Background: Complex chromosome rearrangement (CCR) often results in patients with mental retardation, stunted growth, and multiple abnormalities. CCR carriers are at high risk of adverse pregnancy, and prenatal diagnosis should be made even in normal pregnancy. The incidence of spermatogenesis disorder is high in male CCR carriers, and the chromosome involved with CCR has an impact on the fertility of male carriers.
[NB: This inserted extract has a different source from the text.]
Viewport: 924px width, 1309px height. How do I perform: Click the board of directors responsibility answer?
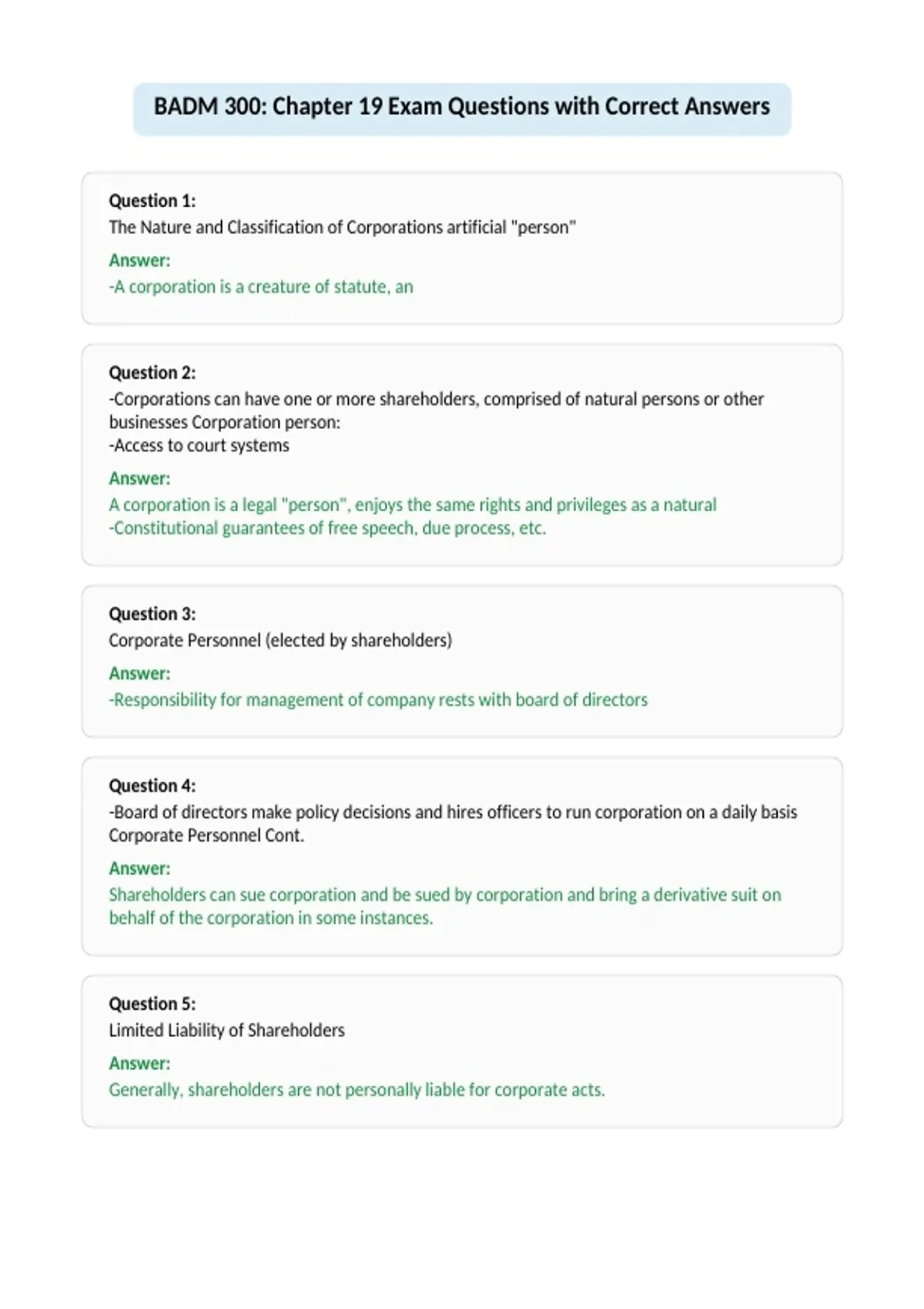coord(378,699)
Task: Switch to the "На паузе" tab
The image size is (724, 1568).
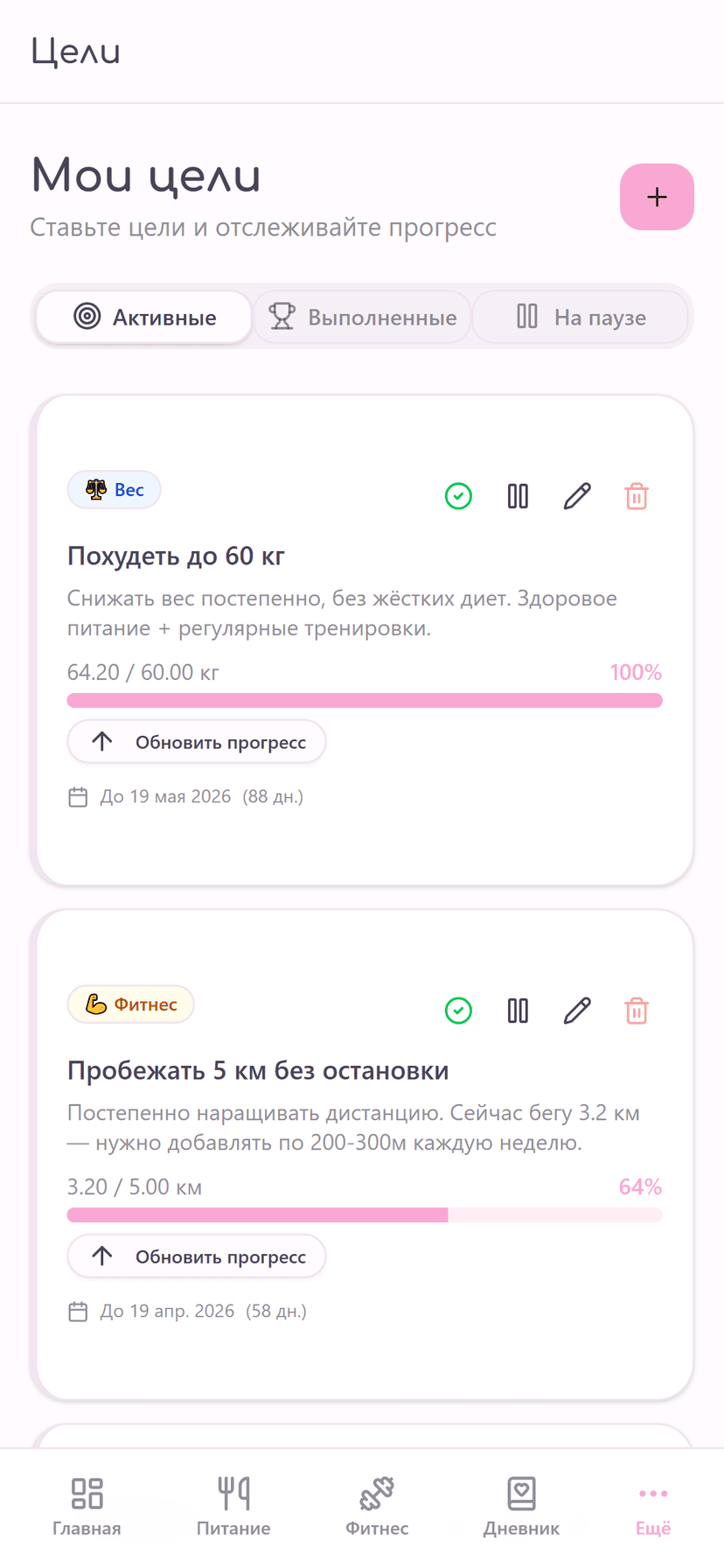Action: (x=580, y=317)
Methods: We report a case of complex chromosome translocation: 46, XY, t(4; 10; 13) (q31; q23; q12). The lymphocytes in peripheral blood were cultured to examine the patient’s karyotype.
Results: The patient’s karyotype was detected and identified as 46, XY, t(4;10;13) (4pter→4q31::13q12→13qter; 10pter→10q23::4q31→4qter; 13pter→13q12::10q23→10qter). Complex chromosome translocations occurred on chromosomes 4, 10, and 13. When combined with normal gamete, one or two derived chromosomes may be obtained in the offspring, resulting in the increase or decrease of the translocation segments of a chromosome (part of trisomy or part of monomers), thus resulting in fetal abortion, stillbirth or deformed children, etc.
Conclusions: Fertility and pregnancy outcome cannot be completely determined according to the complexity of karyotype. For patients with such chromosomal abnormalities, prenatal diagnosis should be strictly carried out to prevent the birth of children with chromosomal diseases if they want to have healthy children.